I listened to his story with a mixture of sadness and awe. My head is full of new images of the cruelty of confining families to a forty foot by twelve foot boat where they can see, smell and almost taste the freedom they’ve risked their lives to reach.
Bastard Brits
are the words on the tip of my tongue, but that’s not what I said to this brave wee man.


Beannacht Dé ort agus go bfhaighidh tú an mead atá á lorg leat
. It’s an Irish blessing from an Irishman.”

He looked puzzled, and why not? He wouldn’t have many Irish Gaelic speakers in his taxi. “Let God bless you and find what you look for,” I translated, and watched a grin appear on his face.

Getting out of the taxi at the entrance to Stanley Market, I made what I hope is a helpful contribution to his dream. The fifty dollars I gave him is probably equal to two days’ pay – just a little something to help him on his way. He blessed me in Fukienese – at least I hope it was a blessing, not a curse – and drove away with a beep of his horn and a wave of his hand out the driver’s window.

“There goes the spirit of Hong Kong,” I muttered. “Nothing’s ever going to get that wee man down. Good luck to him.”

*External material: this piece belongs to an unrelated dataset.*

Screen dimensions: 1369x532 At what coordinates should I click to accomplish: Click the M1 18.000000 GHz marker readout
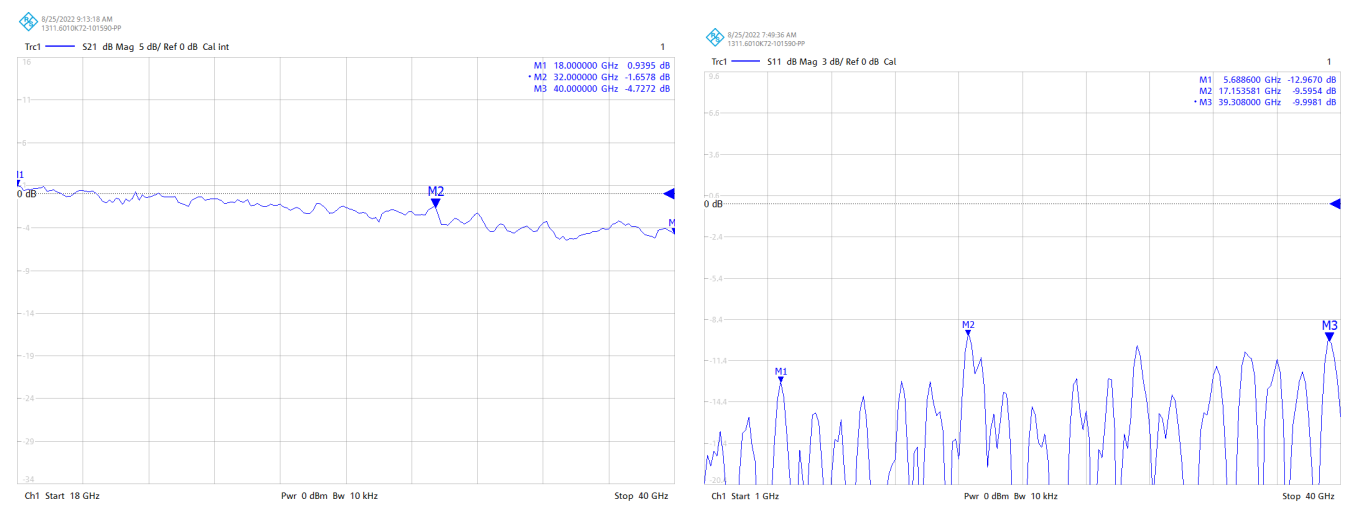601,65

I made my way inside the market and went to the stall selling Levi’s jeans, shirts and jackets. After checking out a few nearby stalls I bought a Burberry golf jacket, two Fred Perry shirts and a pair of Timberland shoes for thirty dollars. It’s no wonder people choose to shop here, it’s ridiculously cheap. The clothes are the genuine articles, and I calculated that I’ve paid less than five per cent of what I’d pay back home. Within an hour I was loaded down with bags of clothing, hats and shoes.

Needing a break from the relentless heat and humidity, I headed to a Scottish pub close by the market. I’m surrounded by off-duty British soldiers from the nearby Stanley Fort barracks. I feel a strong sense of déjà vu sitting in this Scottish bar on the other side of the world. During my first year as a volunteer I’d been ordered to drink in pubs popular with off-duty soldiers in Northern Ireland – due to the remnants of my English accent. I was to report back any snippets of information I heard to our intelligence officer.